ARTIGO DE AC TÓRTORO: O SOBRENOME DOS NÚMEROS

 

O SOBRENOME DOS NÚMEROS

 

Sinto que os números, os dados oficiais da COVID 19, em Ribeirão Preto, começam a receber sobrenomes, e quase descobrimos seus CPFs, quando o vírus começa a se aproximar das pessoas que amamos: Oitomilsetecentosesetentaeoito Rossato, Seiscentosecinquentaesete Ozelame ou Duzentasecinquentaetrês Menezes.

Eles não são mais números frios na tela do celular ou do computador, ou ainda nas páginas impressas da mídia.

São reais, parece-me que posso tocá-los com minhas mãos.

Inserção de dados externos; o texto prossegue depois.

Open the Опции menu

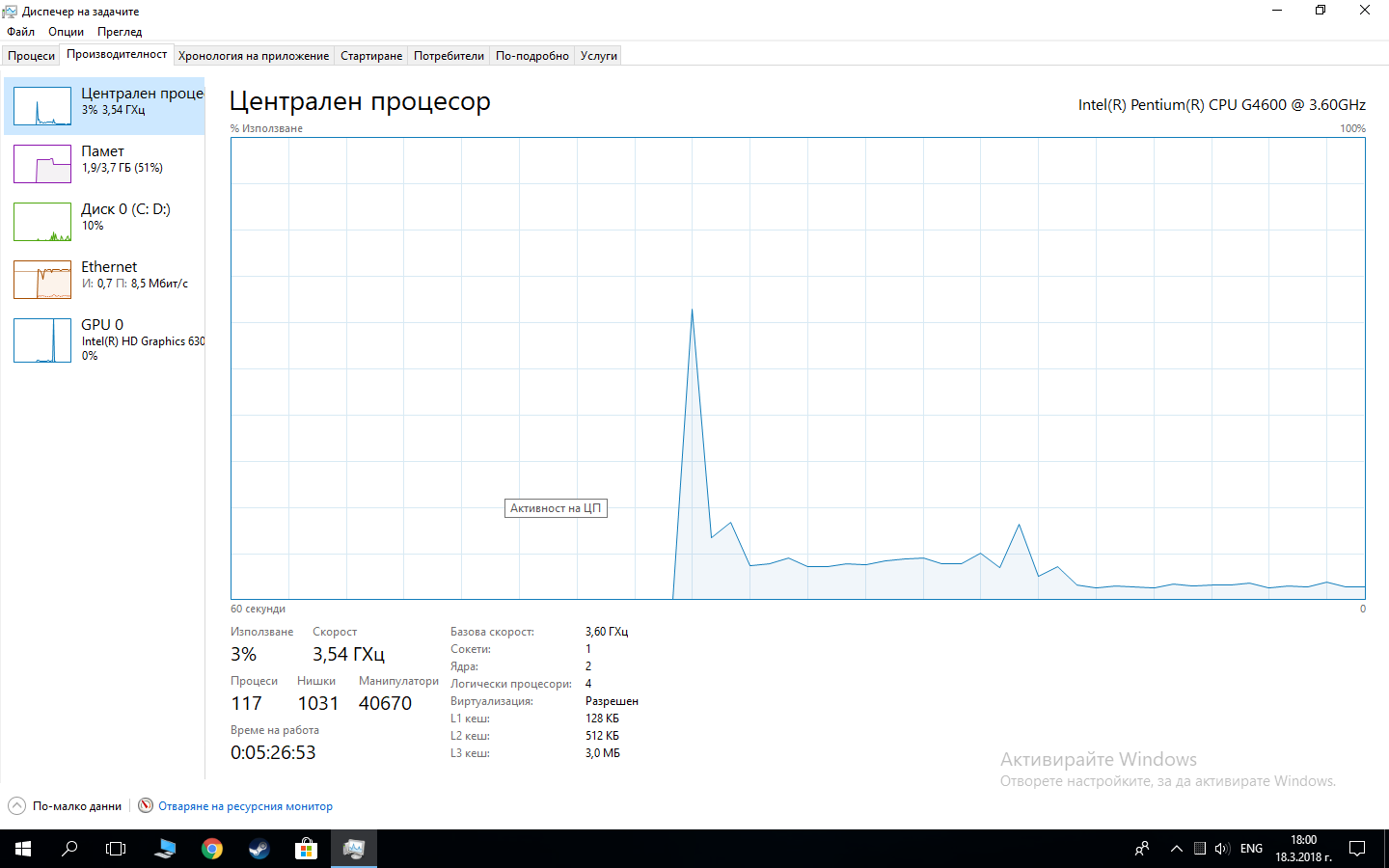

A minha primeira amiga/vítima foi a Duzentasecinquentaetrês Menezes. Nem o ar puro das margens do Rio Pardo conseguiram espantar o ataque do maldito “trem” que tem o formato de um planeta e é cravejado com o que se assemelha a tachinhas cor-de-rosa.
O tal vírus não perdoou nem a fotografia: transformou em negativo, por longos quinze dias, a alma colorida de minha amiga, Elza Rossato, Enclausurada com seu amigo, o gatinho Quequél, não podia nem olhar para o portão fechado que a impedia de exercer seu direito sagrado de ir e vir, e de escrever com a luz, como ela sempre amou.

Agora recebo a notícia que alguém muito mais próxima de mim, no dia a dia, que também está curtindo a Azitromicina di-hidratada com Prednisolona e Invermectina.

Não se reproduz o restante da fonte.